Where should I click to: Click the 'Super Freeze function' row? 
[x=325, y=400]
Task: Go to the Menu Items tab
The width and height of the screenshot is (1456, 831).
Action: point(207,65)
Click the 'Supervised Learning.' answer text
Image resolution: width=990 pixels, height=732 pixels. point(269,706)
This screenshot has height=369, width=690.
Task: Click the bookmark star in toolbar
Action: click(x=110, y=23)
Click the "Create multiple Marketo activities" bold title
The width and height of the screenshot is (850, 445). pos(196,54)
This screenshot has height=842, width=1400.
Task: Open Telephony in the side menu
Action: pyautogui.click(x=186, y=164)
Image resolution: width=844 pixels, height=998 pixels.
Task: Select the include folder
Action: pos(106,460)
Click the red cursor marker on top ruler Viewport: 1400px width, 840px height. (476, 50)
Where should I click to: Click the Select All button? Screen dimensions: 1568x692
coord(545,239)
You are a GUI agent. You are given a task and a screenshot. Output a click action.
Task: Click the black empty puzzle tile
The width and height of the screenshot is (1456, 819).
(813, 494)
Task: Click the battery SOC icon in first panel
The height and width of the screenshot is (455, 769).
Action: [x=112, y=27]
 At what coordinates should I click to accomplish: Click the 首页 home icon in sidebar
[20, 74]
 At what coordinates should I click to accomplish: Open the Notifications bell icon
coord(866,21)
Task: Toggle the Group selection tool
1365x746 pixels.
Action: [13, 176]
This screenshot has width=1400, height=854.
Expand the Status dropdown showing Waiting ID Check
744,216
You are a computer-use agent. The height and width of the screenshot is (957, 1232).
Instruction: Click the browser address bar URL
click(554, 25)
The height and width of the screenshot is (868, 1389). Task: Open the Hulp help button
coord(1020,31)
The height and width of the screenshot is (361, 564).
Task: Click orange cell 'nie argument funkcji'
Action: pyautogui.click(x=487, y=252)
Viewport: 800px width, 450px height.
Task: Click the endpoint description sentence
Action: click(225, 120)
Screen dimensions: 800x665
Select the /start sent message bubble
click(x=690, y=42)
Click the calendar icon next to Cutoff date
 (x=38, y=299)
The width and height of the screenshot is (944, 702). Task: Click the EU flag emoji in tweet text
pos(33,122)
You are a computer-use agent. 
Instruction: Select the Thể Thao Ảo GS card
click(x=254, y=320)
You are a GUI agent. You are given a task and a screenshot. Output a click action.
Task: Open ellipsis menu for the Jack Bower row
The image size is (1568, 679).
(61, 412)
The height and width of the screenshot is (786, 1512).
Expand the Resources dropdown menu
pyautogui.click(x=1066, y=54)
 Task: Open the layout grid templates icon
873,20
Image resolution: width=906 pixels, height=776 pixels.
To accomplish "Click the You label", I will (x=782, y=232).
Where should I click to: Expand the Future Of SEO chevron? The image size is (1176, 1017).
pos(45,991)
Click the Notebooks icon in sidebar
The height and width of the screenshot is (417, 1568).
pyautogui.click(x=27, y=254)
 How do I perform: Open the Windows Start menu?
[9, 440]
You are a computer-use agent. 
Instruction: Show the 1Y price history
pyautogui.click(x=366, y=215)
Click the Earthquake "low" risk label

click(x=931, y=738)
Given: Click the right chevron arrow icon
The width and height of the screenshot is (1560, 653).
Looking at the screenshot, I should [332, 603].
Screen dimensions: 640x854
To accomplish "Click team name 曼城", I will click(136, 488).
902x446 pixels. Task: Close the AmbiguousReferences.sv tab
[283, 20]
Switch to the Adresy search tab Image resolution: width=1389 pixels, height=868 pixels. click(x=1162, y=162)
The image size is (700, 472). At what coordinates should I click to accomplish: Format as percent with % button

= = = = = = =

■ **BRIEF**:
Can you duplicate every one of the entries above, character for character and in the same order?

■ **COMPLETE OUTPUT**:
Where should I click to: Click the 'Super Freeze function' row? 
[x=325, y=400]
Task: Go to the Menu Items tab
The width and height of the screenshot is (1456, 831).
Action: point(207,65)
Click the 'Supervised Learning.' answer text
Image resolution: width=990 pixels, height=732 pixels. point(269,706)
This screenshot has height=369, width=690.
Task: Click the bookmark star in toolbar
Action: click(x=110, y=23)
Click the "Create multiple Marketo activities" bold title
The width and height of the screenshot is (850, 445). pos(196,54)
This screenshot has height=842, width=1400.
Task: Open Telephony in the side menu
Action: pyautogui.click(x=186, y=164)
Image resolution: width=844 pixels, height=998 pixels.
Task: Select the include folder
Action: pos(106,460)
Click the red cursor marker on top ruler Viewport: 1400px width, 840px height. (476, 50)
Where should I click to: Click the Select All button? Screen dimensions: 1568x692
coord(545,239)
You are a GUI agent. You are given a task and a screenshot. Output a click action.
Task: Click the black empty puzzle tile
The width and height of the screenshot is (1456, 819).
(813, 494)
Task: Click the battery SOC icon in first panel
The height and width of the screenshot is (455, 769).
Action: [x=112, y=27]
 At what coordinates should I click to accomplish: Click the 首页 home icon in sidebar
[20, 74]
 At what coordinates should I click to accomplish: Open the Notifications bell icon
coord(866,21)
Task: Toggle the Group selection tool
1365x746 pixels.
Action: [13, 176]
This screenshot has width=1400, height=854.
Expand the Status dropdown showing Waiting ID Check
744,216
You are a computer-use agent. The height and width of the screenshot is (957, 1232).
Instruction: Click the browser address bar URL
click(554, 25)
The height and width of the screenshot is (868, 1389). Task: Open the Hulp help button
coord(1020,31)
The height and width of the screenshot is (361, 564).
Task: Click orange cell 'nie argument funkcji'
Action: pyautogui.click(x=487, y=252)
Viewport: 800px width, 450px height.
Task: Click the endpoint description sentence
Action: click(225, 120)
Screen dimensions: 800x665
Select the /start sent message bubble
click(x=690, y=42)
Click the calendar icon next to Cutoff date
 (x=38, y=299)
The width and height of the screenshot is (944, 702). Task: Click the EU flag emoji in tweet text
pos(33,122)
You are a computer-use agent. 
Instruction: Select the Thể Thao Ảo GS card
click(x=254, y=320)
You are a GUI agent. You are given a task and a screenshot. Output a click action.
Task: Open ellipsis menu for the Jack Bower row
The image size is (1568, 679).
(61, 412)
The height and width of the screenshot is (786, 1512).
Expand the Resources dropdown menu
pyautogui.click(x=1066, y=54)
 Task: Open the layout grid templates icon
873,20
Image resolution: width=906 pixels, height=776 pixels.
To accomplish "Click the You label", I will (x=782, y=232).
Where should I click to: Expand the Future Of SEO chevron? The image size is (1176, 1017).
pos(45,991)
Click the Notebooks icon in sidebar
The height and width of the screenshot is (417, 1568).
pyautogui.click(x=27, y=254)
 How do I perform: Open the Windows Start menu?
[9, 440]
You are a computer-use agent. 
Instruction: Show the 1Y price history
pyautogui.click(x=366, y=215)
Click the Earthquake "low" risk label

click(x=931, y=738)
Given: Click the right chevron arrow icon
The width and height of the screenshot is (1560, 653).
Looking at the screenshot, I should [332, 603].
Screen dimensions: 640x854
To accomplish "Click team name 曼城", I will click(136, 488).
902x446 pixels. Task: Close the AmbiguousReferences.sv tab
[283, 20]
Switch to the Adresy search tab Image resolution: width=1389 pixels, height=868 pixels. click(x=1162, y=162)
The image size is (700, 472). At what coordinates should I click to accomplish: Format as percent with % button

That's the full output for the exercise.